Mark Hermanns Blick auf die proletarische Männerwelt ist liebevoll ironisierend. Kerle mit pomadegestärktem Haar, unglaublichen Nasen, eindrücklichen Gesichtsfurchen und klobigen Händen entlocken Posaunen und Trompeten zarteste Töne. Wenn die Kumpels aus dem Schacht steigen, gehen sie breitbeinig westernmäßig dem Feierabend entgegen, um sich dann zu fünft in einen etwas überforderten Kleinwagen zusammenzuquetschen.
Auch vor sentimentlen Szenen schreckt der Film nicht zurück. Wenn die Band vor dem Hospital für ihren schwer erkrankten Dirigenten im Licht der Grubenlampen aufspielt, müssen sich auch Feinde des Musikvereinswesens ans Herz fassen. Brassed Off geht von der gewinnbringenden Erkenntnis aus, daß hinter jeder Tragödie auch der Stoff für eine Komödie liegt.

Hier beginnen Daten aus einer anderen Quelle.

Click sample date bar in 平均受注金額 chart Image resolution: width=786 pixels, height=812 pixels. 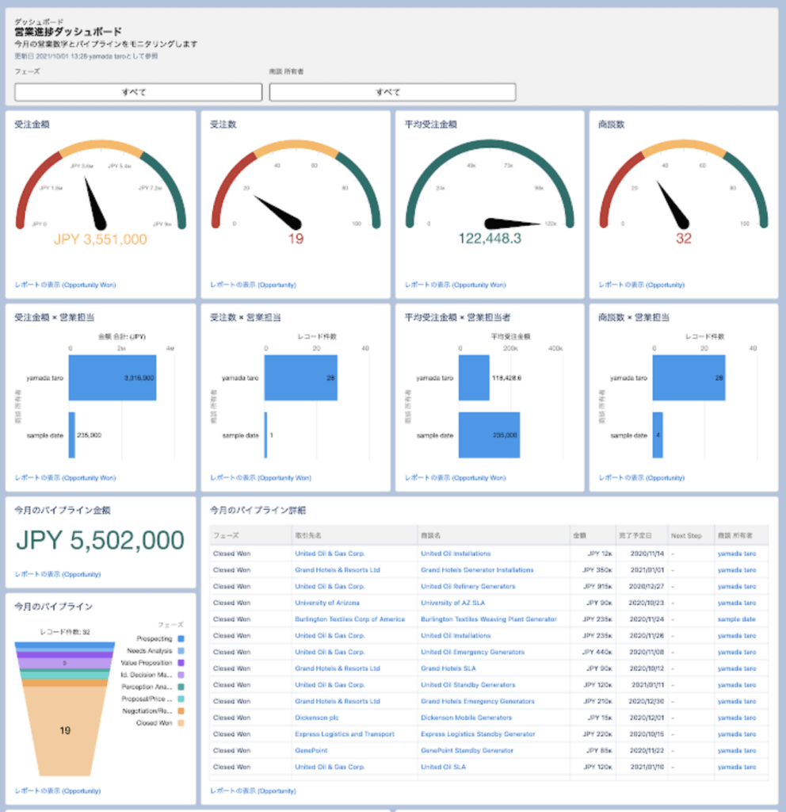pyautogui.click(x=489, y=435)
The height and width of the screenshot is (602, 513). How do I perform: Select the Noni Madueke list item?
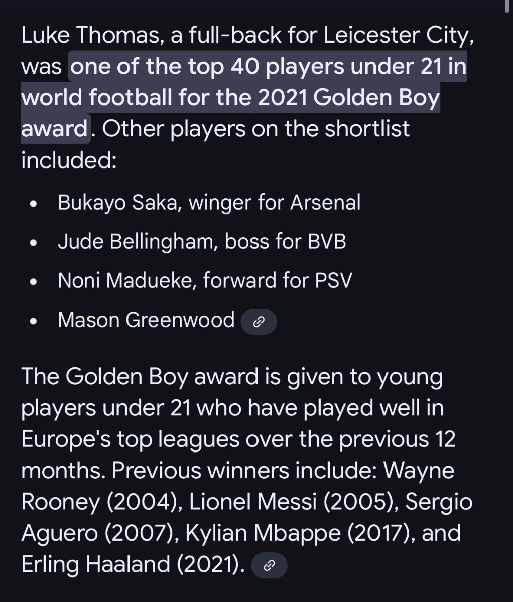pyautogui.click(x=205, y=280)
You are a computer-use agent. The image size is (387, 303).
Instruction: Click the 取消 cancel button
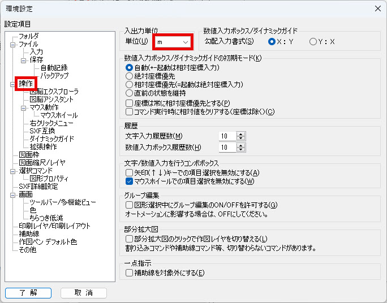click(84, 293)
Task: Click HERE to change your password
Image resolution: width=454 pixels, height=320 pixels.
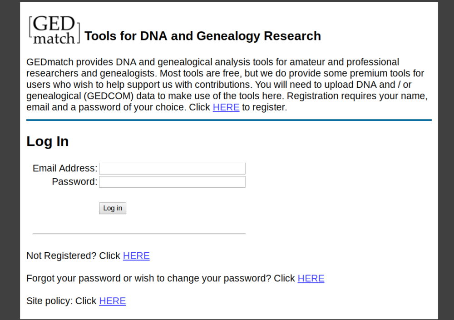Action: pyautogui.click(x=311, y=278)
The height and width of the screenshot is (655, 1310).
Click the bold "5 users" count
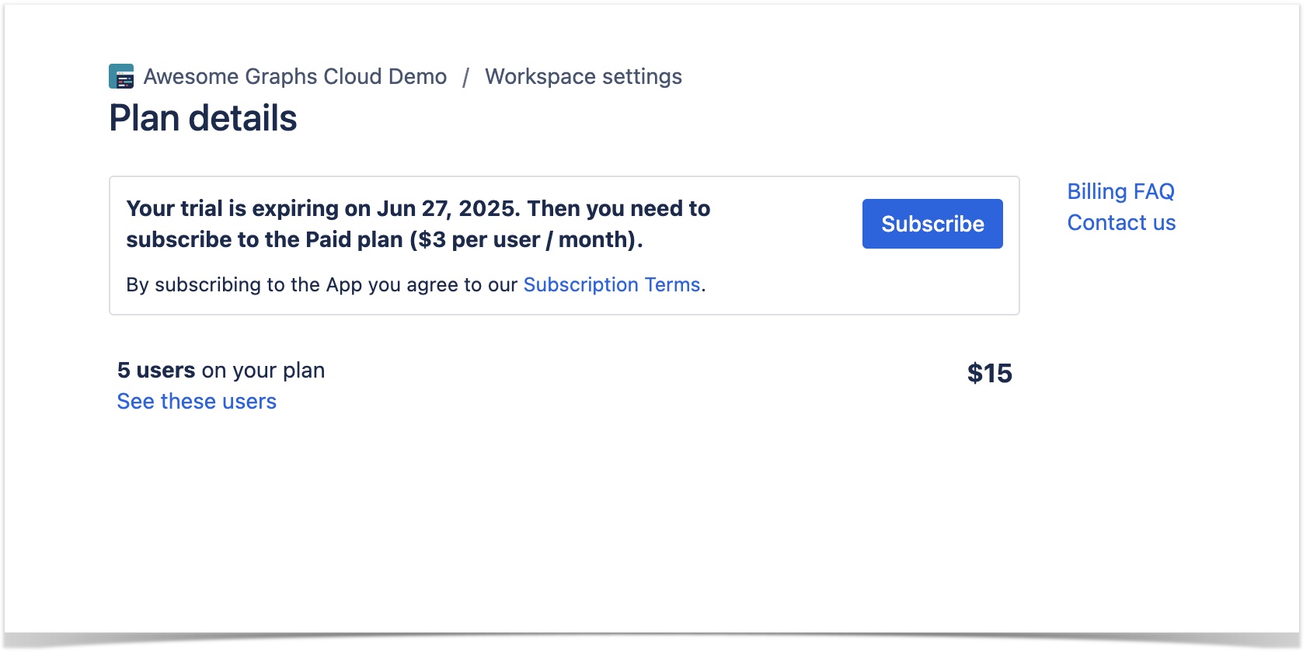(156, 371)
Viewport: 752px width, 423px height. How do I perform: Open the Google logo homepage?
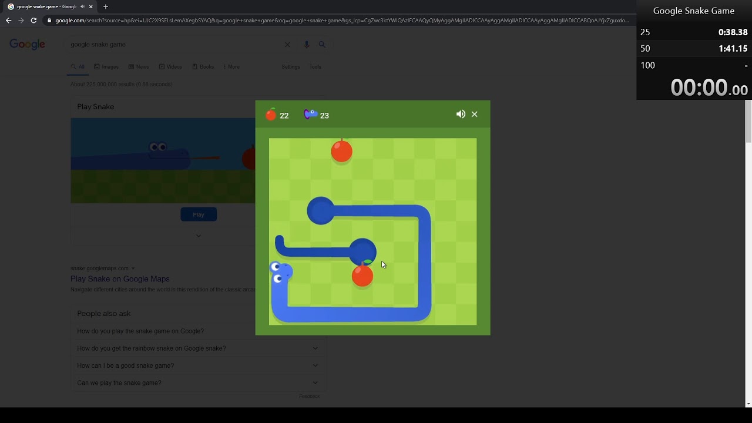pyautogui.click(x=27, y=45)
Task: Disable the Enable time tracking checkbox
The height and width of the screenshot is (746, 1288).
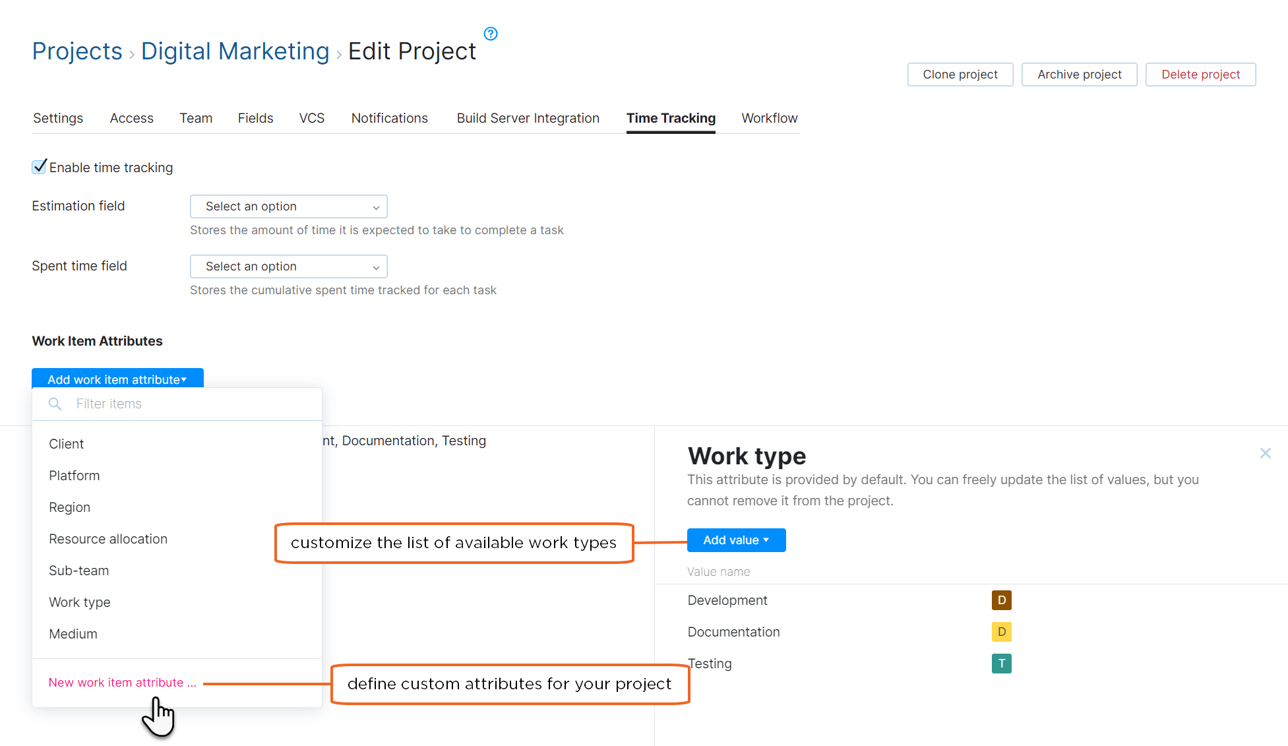Action: click(x=39, y=167)
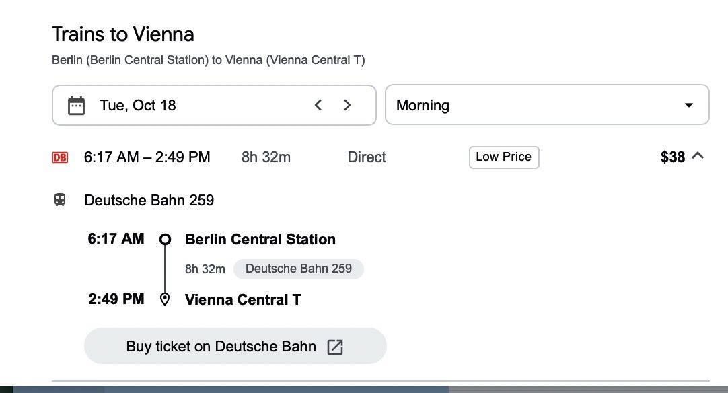Click the red DB Deutsche Bahn logo
The width and height of the screenshot is (728, 393).
tap(60, 157)
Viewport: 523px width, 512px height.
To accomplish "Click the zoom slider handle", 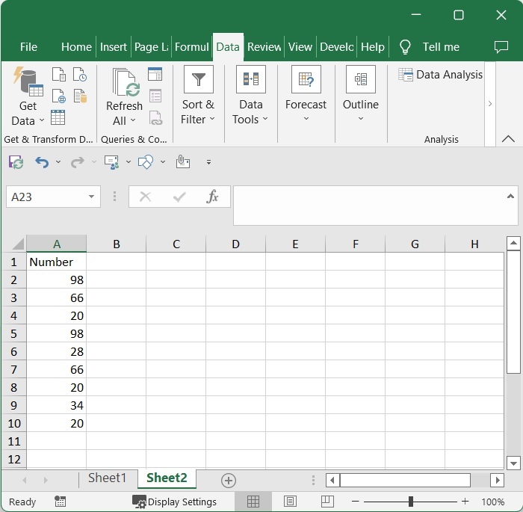I will point(411,502).
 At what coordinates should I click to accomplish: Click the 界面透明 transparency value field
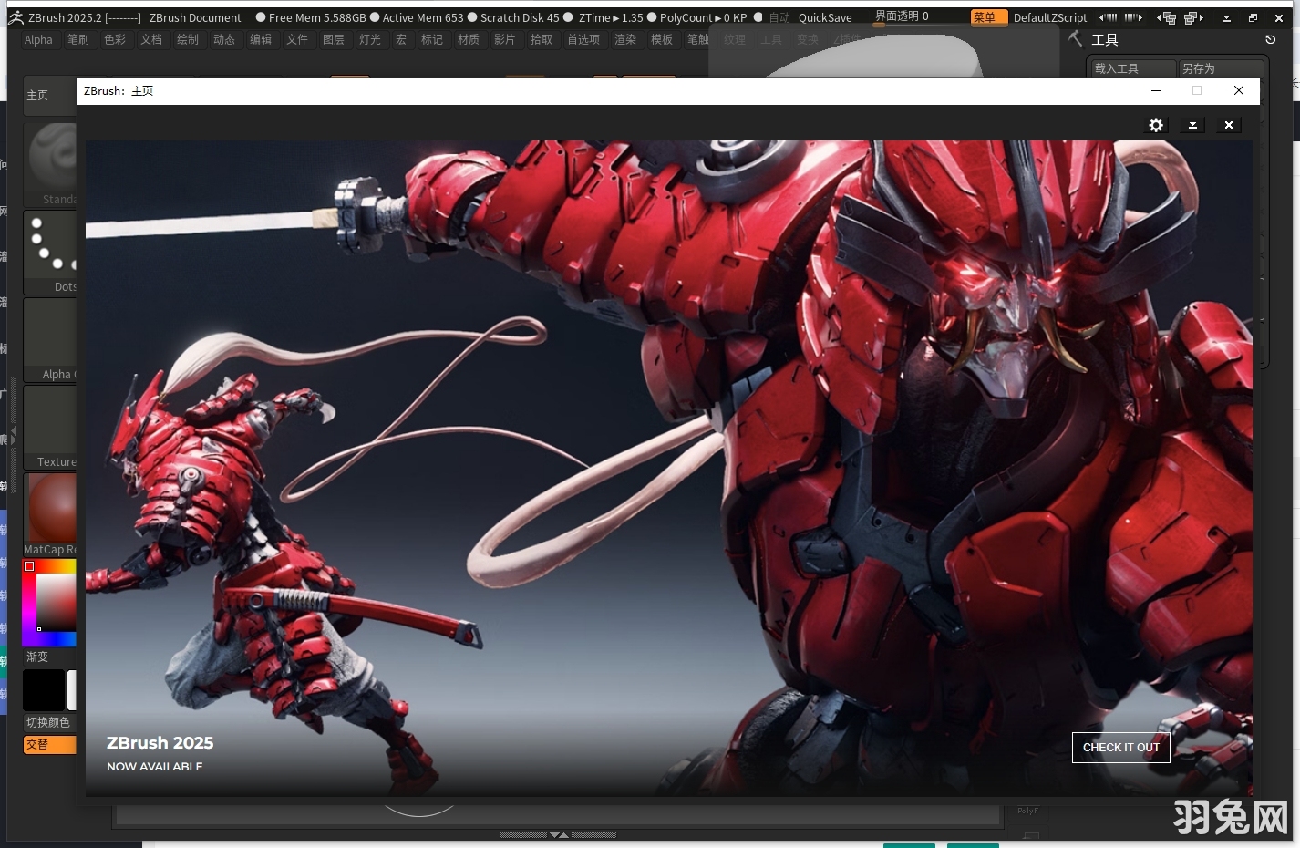click(902, 16)
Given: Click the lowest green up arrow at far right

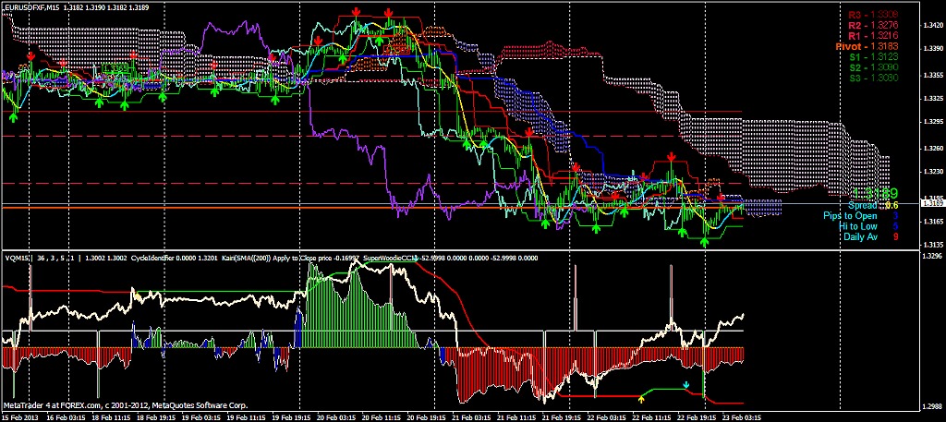Looking at the screenshot, I should tap(705, 240).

Regisseur und Drehbuchautor Mark Herman verbindet die unversöhnlichsten Gegensätze miteinander: Melodram und Feel-Good-Movie, politische Kritik und lebensnaher Optimismus, präzise Millieubeschreibung und proletarisches Musical. Vom britischen Kino könnten deutsche Filmemacher viel lernen. Zum Beispiel, daß der Untergang der Kohle- und Stahlindustrie im Ruhrgebiet oder die gnadenlose Abwicklung ostdeutscher Großbetriebe keineswegs nur Themen für spröde Fernsehreportagen in dritten Programmen sind.